[Word and element pointing entries]
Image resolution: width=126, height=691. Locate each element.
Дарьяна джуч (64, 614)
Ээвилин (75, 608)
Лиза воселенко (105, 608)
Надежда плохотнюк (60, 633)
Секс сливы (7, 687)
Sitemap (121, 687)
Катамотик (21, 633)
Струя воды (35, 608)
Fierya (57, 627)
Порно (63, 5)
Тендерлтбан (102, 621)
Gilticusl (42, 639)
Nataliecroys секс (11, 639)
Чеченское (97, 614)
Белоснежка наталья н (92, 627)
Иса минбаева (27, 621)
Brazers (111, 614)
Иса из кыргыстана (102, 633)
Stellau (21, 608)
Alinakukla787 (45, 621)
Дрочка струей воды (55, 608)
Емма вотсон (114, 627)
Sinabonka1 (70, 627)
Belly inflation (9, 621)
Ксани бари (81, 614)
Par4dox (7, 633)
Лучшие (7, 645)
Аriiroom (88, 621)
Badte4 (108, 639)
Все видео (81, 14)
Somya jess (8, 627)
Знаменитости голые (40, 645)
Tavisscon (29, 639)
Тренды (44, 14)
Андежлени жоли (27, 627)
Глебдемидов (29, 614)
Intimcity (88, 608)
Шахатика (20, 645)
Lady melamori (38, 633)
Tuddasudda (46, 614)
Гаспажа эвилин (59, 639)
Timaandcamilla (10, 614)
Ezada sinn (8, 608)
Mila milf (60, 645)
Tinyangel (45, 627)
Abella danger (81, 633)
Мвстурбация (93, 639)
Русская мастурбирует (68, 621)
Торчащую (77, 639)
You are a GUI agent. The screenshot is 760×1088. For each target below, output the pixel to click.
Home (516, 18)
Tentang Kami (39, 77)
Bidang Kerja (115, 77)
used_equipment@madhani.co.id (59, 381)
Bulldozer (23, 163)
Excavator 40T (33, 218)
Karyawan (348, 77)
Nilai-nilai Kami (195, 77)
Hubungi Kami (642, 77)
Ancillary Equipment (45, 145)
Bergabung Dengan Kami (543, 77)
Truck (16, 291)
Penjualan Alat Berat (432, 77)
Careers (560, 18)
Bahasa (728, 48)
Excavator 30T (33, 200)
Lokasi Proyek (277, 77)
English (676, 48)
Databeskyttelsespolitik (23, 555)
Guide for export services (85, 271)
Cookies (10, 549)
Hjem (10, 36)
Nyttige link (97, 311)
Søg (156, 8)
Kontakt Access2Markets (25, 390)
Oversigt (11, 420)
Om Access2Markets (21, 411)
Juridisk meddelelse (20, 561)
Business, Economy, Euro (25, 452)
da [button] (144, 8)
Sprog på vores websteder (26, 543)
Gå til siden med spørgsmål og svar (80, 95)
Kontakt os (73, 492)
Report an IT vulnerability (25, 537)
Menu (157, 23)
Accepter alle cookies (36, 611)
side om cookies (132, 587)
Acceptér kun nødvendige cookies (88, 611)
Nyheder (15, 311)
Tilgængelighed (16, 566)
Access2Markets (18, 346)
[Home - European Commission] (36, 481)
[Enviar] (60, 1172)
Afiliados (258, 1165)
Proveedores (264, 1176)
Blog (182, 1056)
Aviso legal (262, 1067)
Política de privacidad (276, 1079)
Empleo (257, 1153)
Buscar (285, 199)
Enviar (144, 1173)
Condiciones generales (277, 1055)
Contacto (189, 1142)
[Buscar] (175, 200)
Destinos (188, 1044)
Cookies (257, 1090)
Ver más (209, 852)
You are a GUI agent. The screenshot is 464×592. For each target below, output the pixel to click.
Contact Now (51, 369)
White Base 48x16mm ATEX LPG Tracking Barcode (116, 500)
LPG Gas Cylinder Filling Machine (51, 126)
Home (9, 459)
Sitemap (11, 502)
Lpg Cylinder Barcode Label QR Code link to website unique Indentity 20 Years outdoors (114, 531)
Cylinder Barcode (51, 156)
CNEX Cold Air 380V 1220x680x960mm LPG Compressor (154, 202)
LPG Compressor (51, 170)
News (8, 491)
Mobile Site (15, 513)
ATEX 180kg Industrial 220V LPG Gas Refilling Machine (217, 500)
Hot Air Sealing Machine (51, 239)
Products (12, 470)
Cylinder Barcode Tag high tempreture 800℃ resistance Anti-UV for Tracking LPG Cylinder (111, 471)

» Task objective
Rewrite the records so that every "Sitemap" becomes "Site index", with everything else left as it is.

» Result for this exercise
Image resolution: width=126, height=691. Locate each element.
Дарьяна джуч (64, 614)
Ээвилин (75, 608)
Лиза воселенко (105, 608)
Надежда плохотнюк (60, 633)
Секс сливы (7, 687)
Site index (121, 687)
Катамотик (21, 633)
Струя воды (35, 608)
Fierya (57, 627)
Порно (63, 5)
Тендерлтбан (102, 621)
Gilticusl (42, 639)
Nataliecroys секс (11, 639)
Чеченское (97, 614)
Белоснежка наталья н (92, 627)
Иса минбаева (27, 621)
Brazers (111, 614)
Иса из кыргыстана (102, 633)
Stellau (21, 608)
Alinakukla787 (45, 621)
Дрочка струей воды (55, 608)
Емма вотсон (114, 627)
Sinabonka1 (70, 627)
Belly inflation (9, 621)
Ксани бари (81, 614)
Par4dox (7, 633)
Лучшие (7, 645)
Аriiroom (88, 621)
Badte4 (108, 639)
Все видео (81, 14)
Somya jess (8, 627)
Знаменитости голые (40, 645)
Tavisscon (29, 639)
Тренды (44, 14)
Андежлени жоли (27, 627)
Глебдемидов (29, 614)
Intimcity (88, 608)
Шахатика (20, 645)
Lady melamori (38, 633)
Tuddasudda (46, 614)
Гаспажа эвилин (59, 639)
Timaandcamilla (10, 614)
Ezada sinn (8, 608)
Mila milf (60, 645)
Tinyangel (45, 627)
Abella danger (81, 633)
Мвстурбация (93, 639)
Русская мастурбирует (68, 621)
Торчащую (77, 639)
You are a GUI agent. The screenshot is 760×1088. For each target below, output the pixel to click.
Home (516, 18)
Tentang Kami (39, 77)
Bidang Kerja (115, 77)
used_equipment@madhani.co.id (59, 381)
Bulldozer (23, 163)
Excavator 40T (33, 218)
Karyawan (348, 77)
Nilai-nilai Kami (195, 77)
Hubungi Kami (642, 77)
Ancillary Equipment (45, 145)
Bergabung Dengan Kami (543, 77)
Truck (16, 291)
Penjualan Alat Berat (432, 77)
Careers (560, 18)
Bahasa (728, 48)
Excavator 30T (33, 200)
Lokasi Proyek (277, 77)
English (676, 48)
Databeskyttelsespolitik (23, 555)
Guide for export services (85, 271)
Cookies (10, 549)
Hjem (10, 36)
Nyttige link (97, 311)
Søg (156, 8)
Kontakt Access2Markets (25, 390)
Oversigt (11, 420)
Om Access2Markets (21, 411)
Juridisk meddelelse (20, 561)
Business, Economy, Euro (25, 452)
da [button] (144, 8)
Sprog på vores websteder (26, 543)
Gå til siden med spørgsmål og svar (80, 95)
Kontakt os (73, 492)
Report an IT vulnerability (25, 537)
Menu (157, 23)
Accepter alle cookies (36, 611)
side om cookies (132, 587)
Acceptér kun nødvendige cookies (88, 611)
Nyheder (15, 311)
Tilgængelighed (16, 566)
Access2Markets (18, 346)
[Home - European Commission] (36, 481)
[Enviar] (60, 1172)
Afiliados (258, 1165)
Proveedores (264, 1176)
Blog (182, 1056)
Aviso legal (262, 1067)
Política de privacidad (276, 1079)
Empleo (257, 1153)
Buscar (285, 199)
Enviar (144, 1173)
Condiciones generales (277, 1055)
Contacto (189, 1142)
[Buscar] (175, 200)
Destinos (188, 1044)
Cookies (257, 1090)
Ver más (209, 852)
You are a GUI agent. The screenshot is 464×592. For each target below, output the pixel to click.
Contact Now (51, 369)
White Base 48x16mm ATEX LPG Tracking Barcode (116, 500)
LPG Gas Cylinder Filling Machine (51, 126)
Home (9, 459)
Site index (11, 502)
Lpg Cylinder Barcode Label QR Code link to website unique Indentity 20 Years outdoors (114, 531)
Cylinder Barcode (51, 156)
CNEX Cold Air 380V 1220x680x960mm LPG Compressor (154, 202)
LPG Compressor (51, 170)
News (8, 491)
Mobile Site (15, 513)
ATEX 180kg Industrial 220V LPG Gas Refilling Machine (217, 500)
Hot Air Sealing Machine (51, 239)
Products (12, 470)
Cylinder Barcode Tag high tempreture 800℃ resistance Anti-UV for Tracking LPG Cylinder (111, 471)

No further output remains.